The Girl With the Wrong Name starts out pretty innocuous – Theo is a high school student who recently had some sort of incident which caused her to have a scar on her face, an incident she can’t remember. She is an avid AV geek, which means she carries around a spy cam to document the next big story. One such day, she sees Andy looking forlorn in a cafe, and gets interested in what his story might be. Her curiosity gets to an extreme that she asks him a few days later, and that begins her mad hunt to find the girl he has been waiting for in that cafe. But parts of the story don’t add up, and Sarah is pretty much a ghost, the way she can’t be found. As Theo descends further into her obsession, she also withdraws from her friends. But the story she doesn’t remember is much more than she thought – it is her own family’s story that she was seeking out.
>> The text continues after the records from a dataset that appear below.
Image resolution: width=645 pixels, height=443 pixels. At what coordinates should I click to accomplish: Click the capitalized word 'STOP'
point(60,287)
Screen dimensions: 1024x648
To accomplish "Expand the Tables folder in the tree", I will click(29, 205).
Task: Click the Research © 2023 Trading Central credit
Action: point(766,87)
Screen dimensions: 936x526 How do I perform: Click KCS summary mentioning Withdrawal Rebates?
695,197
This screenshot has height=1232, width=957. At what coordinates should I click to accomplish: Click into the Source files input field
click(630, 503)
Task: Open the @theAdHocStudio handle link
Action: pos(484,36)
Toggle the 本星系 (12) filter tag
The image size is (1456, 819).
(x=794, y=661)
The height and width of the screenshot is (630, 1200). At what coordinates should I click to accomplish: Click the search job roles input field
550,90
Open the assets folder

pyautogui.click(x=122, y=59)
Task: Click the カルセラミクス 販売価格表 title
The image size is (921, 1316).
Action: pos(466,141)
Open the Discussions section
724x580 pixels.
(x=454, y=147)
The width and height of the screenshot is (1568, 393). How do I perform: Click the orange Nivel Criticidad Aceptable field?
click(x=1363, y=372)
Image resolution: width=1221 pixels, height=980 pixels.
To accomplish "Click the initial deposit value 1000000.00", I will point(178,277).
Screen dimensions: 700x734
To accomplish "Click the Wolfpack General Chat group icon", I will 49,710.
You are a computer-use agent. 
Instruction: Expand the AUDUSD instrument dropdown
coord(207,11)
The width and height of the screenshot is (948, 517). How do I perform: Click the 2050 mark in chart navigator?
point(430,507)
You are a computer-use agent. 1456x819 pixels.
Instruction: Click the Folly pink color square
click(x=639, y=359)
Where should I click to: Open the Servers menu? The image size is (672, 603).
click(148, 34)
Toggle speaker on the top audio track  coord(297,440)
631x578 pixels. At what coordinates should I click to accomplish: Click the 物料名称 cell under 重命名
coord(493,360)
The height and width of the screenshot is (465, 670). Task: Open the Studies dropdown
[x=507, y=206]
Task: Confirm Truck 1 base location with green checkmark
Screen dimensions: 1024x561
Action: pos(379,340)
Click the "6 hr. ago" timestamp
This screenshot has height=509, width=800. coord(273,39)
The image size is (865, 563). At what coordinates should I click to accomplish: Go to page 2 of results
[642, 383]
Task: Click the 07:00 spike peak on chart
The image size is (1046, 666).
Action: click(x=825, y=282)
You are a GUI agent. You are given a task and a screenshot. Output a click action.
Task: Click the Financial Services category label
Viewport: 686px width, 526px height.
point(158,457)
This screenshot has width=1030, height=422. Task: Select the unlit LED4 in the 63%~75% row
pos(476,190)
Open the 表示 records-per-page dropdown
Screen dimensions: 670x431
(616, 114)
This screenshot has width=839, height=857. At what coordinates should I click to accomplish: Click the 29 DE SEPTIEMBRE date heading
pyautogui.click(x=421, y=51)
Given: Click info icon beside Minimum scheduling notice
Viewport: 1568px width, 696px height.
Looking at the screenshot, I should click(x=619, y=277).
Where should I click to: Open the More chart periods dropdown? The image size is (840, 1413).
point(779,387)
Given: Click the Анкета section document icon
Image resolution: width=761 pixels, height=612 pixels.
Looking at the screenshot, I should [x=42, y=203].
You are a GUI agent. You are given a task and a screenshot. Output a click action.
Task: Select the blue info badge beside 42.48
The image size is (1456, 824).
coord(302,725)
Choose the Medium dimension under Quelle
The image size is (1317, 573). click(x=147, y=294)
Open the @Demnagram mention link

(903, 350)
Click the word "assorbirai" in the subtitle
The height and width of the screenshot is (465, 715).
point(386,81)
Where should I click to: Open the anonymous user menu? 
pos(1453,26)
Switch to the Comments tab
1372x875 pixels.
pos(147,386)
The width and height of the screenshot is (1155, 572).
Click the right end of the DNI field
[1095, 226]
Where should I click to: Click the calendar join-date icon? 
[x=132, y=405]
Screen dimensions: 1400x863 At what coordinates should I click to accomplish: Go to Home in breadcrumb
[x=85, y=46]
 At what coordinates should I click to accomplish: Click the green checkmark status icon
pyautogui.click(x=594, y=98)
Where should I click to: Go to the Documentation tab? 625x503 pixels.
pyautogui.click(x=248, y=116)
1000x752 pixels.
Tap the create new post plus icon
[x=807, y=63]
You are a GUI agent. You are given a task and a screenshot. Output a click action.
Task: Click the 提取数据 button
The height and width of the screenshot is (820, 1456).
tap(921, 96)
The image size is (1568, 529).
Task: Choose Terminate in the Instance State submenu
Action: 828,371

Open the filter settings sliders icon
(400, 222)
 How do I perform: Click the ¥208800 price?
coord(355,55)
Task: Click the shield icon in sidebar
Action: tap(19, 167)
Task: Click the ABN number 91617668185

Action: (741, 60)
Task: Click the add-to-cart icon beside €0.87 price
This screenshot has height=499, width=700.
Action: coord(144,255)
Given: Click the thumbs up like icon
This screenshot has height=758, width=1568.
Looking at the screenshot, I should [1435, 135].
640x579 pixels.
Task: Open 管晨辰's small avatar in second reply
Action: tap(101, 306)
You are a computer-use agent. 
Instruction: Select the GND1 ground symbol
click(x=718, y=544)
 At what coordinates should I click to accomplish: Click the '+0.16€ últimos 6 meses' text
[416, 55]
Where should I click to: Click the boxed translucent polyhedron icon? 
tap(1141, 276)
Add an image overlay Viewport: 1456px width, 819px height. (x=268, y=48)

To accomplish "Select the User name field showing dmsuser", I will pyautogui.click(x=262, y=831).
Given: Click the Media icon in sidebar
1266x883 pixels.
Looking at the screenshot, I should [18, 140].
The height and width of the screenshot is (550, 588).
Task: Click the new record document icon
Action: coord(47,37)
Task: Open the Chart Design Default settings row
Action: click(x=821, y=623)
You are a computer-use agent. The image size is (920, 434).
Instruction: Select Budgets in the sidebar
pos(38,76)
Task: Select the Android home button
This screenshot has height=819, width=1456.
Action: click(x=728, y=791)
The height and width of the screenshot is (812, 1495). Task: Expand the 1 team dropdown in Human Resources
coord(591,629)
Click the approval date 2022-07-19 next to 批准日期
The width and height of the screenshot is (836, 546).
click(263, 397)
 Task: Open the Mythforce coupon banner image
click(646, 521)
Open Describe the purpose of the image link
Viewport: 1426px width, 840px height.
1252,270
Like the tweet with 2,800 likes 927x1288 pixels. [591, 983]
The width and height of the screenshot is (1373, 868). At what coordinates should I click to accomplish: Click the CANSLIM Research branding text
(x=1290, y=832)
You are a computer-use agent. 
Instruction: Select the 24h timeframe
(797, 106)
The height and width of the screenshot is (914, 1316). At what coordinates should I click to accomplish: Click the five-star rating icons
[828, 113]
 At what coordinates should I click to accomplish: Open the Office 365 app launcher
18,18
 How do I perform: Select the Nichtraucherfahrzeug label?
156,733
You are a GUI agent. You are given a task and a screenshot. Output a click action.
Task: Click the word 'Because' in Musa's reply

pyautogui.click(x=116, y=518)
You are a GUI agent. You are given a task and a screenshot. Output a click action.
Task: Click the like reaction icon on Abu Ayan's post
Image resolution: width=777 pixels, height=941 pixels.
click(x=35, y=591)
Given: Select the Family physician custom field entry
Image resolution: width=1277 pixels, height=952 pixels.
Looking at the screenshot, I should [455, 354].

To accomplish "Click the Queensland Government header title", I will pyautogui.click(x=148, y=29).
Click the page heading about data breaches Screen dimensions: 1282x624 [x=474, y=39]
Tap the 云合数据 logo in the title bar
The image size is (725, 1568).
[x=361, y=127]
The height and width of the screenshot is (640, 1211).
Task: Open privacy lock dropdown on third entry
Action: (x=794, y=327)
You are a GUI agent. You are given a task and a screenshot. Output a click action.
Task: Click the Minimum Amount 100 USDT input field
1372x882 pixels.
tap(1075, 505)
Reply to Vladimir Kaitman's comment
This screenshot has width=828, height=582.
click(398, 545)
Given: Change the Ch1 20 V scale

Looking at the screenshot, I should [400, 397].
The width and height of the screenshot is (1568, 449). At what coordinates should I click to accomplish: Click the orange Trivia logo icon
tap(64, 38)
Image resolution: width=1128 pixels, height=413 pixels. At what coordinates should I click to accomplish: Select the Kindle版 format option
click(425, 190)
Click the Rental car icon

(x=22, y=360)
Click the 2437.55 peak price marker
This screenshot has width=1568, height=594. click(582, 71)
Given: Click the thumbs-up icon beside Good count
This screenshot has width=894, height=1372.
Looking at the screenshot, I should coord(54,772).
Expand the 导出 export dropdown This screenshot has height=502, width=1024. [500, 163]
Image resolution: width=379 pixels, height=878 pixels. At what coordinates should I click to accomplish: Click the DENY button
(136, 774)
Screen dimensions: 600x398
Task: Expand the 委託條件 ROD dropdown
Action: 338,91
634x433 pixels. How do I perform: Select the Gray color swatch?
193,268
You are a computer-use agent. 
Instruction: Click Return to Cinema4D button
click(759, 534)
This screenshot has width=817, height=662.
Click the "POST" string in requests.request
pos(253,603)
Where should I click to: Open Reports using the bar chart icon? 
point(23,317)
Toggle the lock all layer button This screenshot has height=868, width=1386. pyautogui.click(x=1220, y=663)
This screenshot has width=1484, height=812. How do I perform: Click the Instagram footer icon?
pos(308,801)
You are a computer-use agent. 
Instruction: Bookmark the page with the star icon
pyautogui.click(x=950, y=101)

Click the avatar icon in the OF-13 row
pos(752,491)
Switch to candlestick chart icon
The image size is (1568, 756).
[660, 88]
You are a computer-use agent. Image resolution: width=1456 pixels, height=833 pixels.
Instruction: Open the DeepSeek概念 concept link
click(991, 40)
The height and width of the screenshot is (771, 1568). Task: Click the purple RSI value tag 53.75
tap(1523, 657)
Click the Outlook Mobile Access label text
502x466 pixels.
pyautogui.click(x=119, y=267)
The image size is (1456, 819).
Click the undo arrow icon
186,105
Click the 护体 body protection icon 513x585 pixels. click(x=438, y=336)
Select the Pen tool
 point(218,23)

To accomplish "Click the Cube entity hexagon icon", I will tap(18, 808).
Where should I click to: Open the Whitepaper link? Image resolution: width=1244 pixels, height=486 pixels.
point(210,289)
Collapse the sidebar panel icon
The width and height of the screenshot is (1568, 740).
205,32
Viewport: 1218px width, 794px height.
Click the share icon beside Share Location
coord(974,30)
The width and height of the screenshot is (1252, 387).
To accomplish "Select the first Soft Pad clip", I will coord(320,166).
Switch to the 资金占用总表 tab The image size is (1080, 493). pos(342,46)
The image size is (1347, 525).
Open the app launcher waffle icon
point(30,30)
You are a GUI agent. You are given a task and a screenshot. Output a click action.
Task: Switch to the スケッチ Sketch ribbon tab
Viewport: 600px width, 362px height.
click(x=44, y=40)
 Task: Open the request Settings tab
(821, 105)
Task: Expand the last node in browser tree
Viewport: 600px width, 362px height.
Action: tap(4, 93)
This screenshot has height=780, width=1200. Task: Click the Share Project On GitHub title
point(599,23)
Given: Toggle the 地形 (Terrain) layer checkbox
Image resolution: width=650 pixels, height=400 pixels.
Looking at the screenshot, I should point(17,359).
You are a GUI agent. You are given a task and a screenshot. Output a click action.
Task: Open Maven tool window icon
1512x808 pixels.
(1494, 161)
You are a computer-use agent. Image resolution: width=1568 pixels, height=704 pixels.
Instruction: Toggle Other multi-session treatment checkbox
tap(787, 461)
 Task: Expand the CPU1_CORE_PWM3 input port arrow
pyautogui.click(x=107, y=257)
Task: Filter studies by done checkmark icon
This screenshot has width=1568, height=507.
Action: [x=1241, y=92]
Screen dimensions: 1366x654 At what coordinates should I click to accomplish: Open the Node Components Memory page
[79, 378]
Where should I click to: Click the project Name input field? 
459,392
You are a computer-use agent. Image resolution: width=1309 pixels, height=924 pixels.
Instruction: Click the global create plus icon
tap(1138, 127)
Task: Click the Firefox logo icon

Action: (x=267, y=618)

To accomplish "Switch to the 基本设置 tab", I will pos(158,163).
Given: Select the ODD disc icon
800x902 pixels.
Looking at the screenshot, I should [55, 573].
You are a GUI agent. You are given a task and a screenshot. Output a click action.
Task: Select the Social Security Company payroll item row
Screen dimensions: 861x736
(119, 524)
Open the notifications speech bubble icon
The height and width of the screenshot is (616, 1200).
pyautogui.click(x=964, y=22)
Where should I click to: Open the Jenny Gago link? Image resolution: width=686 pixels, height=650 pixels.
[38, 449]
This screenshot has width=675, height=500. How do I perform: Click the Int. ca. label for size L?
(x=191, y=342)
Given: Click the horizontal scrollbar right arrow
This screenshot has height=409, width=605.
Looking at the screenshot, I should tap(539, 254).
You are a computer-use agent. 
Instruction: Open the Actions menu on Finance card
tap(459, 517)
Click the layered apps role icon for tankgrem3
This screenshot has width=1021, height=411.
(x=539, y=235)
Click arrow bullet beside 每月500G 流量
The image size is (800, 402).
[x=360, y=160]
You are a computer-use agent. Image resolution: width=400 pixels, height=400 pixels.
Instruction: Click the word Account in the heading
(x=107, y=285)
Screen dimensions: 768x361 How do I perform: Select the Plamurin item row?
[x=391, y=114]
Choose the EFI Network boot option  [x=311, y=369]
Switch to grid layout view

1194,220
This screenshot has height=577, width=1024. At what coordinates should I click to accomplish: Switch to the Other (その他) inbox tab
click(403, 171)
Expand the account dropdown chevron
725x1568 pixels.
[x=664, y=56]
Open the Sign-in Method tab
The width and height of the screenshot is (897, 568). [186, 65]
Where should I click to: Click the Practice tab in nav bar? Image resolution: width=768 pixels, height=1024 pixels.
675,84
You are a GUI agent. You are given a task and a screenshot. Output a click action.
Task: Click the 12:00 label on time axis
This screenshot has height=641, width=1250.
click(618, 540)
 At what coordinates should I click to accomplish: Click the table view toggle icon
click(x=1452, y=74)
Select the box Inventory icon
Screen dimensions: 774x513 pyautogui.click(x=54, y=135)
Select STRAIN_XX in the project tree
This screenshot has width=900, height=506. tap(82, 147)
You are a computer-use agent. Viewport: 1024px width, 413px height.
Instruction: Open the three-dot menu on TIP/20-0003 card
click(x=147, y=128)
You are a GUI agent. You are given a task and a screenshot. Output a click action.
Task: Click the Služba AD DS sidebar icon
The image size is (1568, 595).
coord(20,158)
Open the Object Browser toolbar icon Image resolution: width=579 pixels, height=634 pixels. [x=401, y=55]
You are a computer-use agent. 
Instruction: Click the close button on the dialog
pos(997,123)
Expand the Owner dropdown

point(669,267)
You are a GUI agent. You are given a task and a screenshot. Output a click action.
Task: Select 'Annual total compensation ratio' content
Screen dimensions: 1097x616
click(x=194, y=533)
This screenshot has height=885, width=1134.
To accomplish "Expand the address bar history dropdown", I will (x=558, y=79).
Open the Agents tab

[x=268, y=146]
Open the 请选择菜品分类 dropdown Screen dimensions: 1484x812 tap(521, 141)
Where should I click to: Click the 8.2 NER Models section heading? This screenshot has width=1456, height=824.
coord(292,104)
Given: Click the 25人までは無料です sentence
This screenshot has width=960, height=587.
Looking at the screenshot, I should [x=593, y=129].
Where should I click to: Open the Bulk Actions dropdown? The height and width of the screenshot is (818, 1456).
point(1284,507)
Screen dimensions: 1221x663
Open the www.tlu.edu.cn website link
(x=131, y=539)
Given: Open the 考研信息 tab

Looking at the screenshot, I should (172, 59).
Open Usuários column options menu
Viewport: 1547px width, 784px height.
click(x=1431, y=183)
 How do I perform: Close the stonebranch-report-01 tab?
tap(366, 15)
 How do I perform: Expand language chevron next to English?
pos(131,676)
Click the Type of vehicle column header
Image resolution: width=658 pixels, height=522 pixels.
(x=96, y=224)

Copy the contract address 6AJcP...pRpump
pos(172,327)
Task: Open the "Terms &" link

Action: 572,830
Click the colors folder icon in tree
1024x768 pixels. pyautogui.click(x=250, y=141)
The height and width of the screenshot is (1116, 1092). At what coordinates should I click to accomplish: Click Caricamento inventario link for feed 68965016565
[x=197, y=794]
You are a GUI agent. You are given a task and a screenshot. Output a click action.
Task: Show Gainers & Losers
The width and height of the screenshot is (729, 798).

Theo is a snarky but moody girl; her self esteem is at a low due to the scar she has. She feels it makes her a monster, and so is usually cooped up in her room. But she is also on meds, the kind that meddle with her sleep – making her an unreliable narrator. About one-third through the book, the first real plot twist arrives, making me doubt her. After that, it is more like what is real what is not. Who is saying the truth, and what does she believe. The truth is shocking, yes, but a part of it had already been given away in the preface. But the other part, about Andy? Oh, that was some really good plot arc. And the two endings – the false one, and then the real one – maybe were a bit too close and felt a bit rushed with the second, but overall, a thrilling un-put-down-able read.
Received a free galley from Soho Teen via Edelweiss; this does not influence my opinions or the review.